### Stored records
===

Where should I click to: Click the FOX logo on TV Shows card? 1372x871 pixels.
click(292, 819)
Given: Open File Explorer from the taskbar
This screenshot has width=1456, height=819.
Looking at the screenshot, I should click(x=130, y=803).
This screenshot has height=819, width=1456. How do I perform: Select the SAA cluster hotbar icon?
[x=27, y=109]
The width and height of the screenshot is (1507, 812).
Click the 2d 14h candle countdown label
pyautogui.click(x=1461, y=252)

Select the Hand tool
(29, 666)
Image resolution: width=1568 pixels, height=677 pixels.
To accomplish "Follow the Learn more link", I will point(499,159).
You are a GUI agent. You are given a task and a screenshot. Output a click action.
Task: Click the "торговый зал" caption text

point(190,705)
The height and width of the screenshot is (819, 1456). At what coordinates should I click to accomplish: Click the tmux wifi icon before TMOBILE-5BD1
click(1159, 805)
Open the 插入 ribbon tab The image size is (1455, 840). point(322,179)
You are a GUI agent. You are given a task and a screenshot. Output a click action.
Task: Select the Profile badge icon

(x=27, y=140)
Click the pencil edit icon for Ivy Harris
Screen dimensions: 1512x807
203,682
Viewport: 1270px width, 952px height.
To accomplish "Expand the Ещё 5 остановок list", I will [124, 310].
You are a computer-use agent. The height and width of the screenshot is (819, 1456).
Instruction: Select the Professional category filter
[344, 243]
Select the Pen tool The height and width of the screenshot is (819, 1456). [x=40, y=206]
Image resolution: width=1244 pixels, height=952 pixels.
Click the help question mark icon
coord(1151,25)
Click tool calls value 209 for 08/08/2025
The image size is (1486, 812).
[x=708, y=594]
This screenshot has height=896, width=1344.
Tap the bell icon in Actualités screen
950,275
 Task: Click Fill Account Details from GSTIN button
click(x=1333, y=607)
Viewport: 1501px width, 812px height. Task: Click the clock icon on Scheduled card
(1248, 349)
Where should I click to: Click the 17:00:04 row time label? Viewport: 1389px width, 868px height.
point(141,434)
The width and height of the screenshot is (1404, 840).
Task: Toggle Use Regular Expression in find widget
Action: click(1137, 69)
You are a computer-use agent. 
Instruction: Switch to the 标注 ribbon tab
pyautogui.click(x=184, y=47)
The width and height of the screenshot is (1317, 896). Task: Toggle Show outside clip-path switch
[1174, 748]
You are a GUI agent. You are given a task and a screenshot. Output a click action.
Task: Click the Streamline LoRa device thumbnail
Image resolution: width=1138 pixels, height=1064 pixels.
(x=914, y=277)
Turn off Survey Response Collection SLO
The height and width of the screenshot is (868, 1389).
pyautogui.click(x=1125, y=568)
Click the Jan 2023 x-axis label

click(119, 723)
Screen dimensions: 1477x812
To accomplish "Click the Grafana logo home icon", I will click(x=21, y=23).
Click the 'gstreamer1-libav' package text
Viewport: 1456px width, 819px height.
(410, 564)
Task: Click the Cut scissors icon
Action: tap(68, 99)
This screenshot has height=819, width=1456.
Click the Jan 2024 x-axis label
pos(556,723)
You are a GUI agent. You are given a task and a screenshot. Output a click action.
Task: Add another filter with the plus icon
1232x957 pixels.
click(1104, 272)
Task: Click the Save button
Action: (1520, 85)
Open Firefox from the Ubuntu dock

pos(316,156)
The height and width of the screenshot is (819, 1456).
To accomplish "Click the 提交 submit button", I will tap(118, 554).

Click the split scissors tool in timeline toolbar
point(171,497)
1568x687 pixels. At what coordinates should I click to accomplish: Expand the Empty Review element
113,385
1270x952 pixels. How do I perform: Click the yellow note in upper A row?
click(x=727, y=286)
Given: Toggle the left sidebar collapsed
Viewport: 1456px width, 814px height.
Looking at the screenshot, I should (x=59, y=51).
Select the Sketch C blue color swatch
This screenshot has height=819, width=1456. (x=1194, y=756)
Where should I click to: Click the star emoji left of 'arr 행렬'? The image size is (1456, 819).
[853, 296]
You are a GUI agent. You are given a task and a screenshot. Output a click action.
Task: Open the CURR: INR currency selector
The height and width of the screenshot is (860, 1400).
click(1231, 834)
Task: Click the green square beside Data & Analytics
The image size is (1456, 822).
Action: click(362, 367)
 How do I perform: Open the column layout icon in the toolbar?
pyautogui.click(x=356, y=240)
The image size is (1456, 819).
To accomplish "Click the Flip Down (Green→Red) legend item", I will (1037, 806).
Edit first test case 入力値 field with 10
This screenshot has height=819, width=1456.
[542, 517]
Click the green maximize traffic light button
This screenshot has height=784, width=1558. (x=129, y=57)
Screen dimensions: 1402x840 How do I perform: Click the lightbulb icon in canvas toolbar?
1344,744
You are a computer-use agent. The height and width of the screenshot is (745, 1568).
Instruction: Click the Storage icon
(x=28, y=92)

===

### WORK ORDER
Return only what runs from the line containing "Task: Open the CURR: INR currency selector" to the last line of the records above, both ends included, exactly as written.

### RESULT OF THE TASK
Task: Open the CURR: INR currency selector
The height and width of the screenshot is (860, 1400).
click(1231, 834)
Task: Click the green square beside Data & Analytics
The image size is (1456, 822).
Action: click(362, 367)
 How do I perform: Open the column layout icon in the toolbar?
pyautogui.click(x=356, y=240)
The image size is (1456, 819).
To accomplish "Click the Flip Down (Green→Red) legend item", I will (1037, 806).
Edit first test case 入力値 field with 10
This screenshot has height=819, width=1456.
[542, 517]
Click the green maximize traffic light button
This screenshot has height=784, width=1558. (x=129, y=57)
Screen dimensions: 1402x840 How do I perform: Click the lightbulb icon in canvas toolbar?
1344,744
You are a computer-use agent. The height and width of the screenshot is (745, 1568).
Instruction: Click the Storage icon
(x=28, y=92)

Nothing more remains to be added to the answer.